### Exercise details
Go through the records, and copy each line in which the string "value" is present.

### Data provided
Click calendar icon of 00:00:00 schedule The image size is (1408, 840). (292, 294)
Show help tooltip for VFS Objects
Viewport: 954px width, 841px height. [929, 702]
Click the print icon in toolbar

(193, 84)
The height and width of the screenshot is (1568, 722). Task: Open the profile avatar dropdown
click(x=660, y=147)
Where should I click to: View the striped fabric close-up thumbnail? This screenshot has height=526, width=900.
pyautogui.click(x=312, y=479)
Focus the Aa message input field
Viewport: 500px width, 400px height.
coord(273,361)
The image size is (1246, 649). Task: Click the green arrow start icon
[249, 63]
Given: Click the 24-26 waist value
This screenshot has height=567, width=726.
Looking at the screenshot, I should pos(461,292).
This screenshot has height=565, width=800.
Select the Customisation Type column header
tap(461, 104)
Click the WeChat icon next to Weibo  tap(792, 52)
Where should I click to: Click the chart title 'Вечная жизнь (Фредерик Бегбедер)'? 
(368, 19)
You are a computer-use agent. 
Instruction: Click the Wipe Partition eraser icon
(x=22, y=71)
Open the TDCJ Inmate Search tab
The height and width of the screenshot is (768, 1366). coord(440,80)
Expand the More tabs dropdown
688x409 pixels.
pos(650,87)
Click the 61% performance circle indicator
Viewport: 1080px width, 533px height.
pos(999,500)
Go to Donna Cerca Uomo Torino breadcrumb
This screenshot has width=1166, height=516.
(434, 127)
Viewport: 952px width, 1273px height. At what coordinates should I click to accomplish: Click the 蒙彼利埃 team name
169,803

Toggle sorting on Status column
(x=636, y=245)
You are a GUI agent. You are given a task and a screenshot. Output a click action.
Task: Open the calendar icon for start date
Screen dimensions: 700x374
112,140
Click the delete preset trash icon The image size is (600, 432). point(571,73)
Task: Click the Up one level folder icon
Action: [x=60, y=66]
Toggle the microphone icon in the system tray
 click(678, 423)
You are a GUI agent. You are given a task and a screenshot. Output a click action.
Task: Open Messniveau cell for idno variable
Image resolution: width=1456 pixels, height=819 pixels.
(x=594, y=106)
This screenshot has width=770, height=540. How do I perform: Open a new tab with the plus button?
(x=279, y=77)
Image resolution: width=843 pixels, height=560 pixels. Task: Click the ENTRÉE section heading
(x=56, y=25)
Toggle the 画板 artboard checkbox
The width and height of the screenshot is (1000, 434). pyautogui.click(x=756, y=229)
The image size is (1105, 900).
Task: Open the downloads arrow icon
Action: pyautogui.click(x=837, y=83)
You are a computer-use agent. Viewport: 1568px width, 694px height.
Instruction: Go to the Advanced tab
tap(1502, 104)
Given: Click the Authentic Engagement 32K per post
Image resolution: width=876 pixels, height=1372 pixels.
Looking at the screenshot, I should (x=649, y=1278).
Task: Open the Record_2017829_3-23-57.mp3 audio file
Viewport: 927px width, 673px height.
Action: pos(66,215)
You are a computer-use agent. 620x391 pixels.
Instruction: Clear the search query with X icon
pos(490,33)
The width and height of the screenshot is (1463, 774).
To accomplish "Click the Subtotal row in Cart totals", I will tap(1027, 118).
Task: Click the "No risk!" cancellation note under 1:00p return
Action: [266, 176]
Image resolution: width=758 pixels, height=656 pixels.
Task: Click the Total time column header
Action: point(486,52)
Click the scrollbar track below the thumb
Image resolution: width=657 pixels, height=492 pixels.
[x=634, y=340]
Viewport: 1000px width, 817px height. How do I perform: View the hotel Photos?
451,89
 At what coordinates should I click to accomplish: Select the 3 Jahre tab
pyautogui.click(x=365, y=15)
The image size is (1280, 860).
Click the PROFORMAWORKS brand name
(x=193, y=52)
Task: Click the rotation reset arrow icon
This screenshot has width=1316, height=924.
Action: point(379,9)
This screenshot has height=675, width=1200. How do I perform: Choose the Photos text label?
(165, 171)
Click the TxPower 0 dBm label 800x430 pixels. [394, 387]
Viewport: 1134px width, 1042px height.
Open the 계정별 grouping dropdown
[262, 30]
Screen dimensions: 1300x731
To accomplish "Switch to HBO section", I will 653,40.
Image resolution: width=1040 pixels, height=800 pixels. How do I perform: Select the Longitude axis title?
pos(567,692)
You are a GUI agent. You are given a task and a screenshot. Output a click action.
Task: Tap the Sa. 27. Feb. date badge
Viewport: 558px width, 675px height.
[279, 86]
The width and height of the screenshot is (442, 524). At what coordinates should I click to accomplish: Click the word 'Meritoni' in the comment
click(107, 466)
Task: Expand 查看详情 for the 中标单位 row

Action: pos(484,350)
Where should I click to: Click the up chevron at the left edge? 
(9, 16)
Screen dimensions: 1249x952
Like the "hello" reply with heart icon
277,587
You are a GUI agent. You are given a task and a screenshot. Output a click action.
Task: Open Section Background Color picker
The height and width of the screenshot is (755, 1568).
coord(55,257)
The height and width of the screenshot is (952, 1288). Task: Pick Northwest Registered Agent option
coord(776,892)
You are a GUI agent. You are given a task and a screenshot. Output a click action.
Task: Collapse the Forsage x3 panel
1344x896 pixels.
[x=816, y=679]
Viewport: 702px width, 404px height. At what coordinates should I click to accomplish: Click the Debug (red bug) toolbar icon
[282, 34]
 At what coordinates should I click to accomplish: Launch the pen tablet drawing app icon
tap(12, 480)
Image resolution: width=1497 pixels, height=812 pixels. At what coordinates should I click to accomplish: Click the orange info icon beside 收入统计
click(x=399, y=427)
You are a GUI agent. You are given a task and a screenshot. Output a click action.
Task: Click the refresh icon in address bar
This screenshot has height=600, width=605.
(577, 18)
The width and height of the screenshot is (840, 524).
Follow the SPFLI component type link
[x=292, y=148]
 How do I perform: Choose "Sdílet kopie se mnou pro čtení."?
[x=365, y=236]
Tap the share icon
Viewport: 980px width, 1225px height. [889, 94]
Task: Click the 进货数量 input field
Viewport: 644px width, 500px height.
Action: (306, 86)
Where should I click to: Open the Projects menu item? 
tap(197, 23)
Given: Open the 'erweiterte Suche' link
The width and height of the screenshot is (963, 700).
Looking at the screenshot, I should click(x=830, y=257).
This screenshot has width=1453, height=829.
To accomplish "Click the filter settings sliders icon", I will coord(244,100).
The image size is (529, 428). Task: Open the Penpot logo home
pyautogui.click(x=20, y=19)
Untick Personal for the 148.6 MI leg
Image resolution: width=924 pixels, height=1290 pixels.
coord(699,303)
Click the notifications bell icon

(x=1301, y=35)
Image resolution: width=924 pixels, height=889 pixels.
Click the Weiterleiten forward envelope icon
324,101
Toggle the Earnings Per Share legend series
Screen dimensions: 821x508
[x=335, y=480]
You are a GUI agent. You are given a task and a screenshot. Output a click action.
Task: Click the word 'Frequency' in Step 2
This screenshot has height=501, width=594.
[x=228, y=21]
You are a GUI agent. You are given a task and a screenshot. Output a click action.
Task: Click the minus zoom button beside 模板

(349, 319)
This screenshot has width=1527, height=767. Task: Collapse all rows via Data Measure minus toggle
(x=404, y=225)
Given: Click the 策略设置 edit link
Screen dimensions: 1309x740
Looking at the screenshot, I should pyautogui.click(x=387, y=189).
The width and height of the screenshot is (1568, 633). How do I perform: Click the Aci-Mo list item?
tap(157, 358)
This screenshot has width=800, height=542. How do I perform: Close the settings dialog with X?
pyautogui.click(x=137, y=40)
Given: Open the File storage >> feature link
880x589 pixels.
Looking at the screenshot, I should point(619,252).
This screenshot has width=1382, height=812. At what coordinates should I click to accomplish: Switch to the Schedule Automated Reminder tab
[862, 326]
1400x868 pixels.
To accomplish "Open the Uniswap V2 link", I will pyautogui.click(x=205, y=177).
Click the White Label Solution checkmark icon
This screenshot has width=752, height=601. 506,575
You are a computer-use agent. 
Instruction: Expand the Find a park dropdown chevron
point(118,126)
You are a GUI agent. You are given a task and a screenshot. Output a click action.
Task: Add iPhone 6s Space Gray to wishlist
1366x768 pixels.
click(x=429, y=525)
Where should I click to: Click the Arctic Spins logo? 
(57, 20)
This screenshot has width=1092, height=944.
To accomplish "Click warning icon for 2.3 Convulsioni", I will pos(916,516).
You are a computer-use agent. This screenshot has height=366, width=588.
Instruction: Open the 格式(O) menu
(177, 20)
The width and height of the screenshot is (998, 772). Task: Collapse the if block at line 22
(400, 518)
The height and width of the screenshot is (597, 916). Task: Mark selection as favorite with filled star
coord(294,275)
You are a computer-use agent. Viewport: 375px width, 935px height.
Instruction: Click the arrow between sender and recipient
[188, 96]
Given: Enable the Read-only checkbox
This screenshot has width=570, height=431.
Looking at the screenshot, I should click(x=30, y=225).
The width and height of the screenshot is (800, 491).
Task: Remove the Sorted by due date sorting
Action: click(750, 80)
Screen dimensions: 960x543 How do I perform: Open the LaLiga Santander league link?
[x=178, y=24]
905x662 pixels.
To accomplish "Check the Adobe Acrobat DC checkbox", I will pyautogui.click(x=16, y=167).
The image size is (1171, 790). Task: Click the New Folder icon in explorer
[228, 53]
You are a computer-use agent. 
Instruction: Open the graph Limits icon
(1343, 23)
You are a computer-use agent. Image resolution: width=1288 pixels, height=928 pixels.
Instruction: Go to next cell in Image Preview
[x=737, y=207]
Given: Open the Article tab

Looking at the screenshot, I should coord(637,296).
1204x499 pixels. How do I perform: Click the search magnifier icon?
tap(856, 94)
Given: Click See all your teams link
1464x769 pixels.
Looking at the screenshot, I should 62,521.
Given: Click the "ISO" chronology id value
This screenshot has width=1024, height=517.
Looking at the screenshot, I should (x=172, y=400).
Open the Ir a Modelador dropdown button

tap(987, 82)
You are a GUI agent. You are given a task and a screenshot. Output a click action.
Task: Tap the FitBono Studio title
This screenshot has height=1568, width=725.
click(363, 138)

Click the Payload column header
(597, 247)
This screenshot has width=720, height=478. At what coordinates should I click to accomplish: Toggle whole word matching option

### Task solution
Given: Click the 24-26 waist value
Given: Click the "ISO" chronology id value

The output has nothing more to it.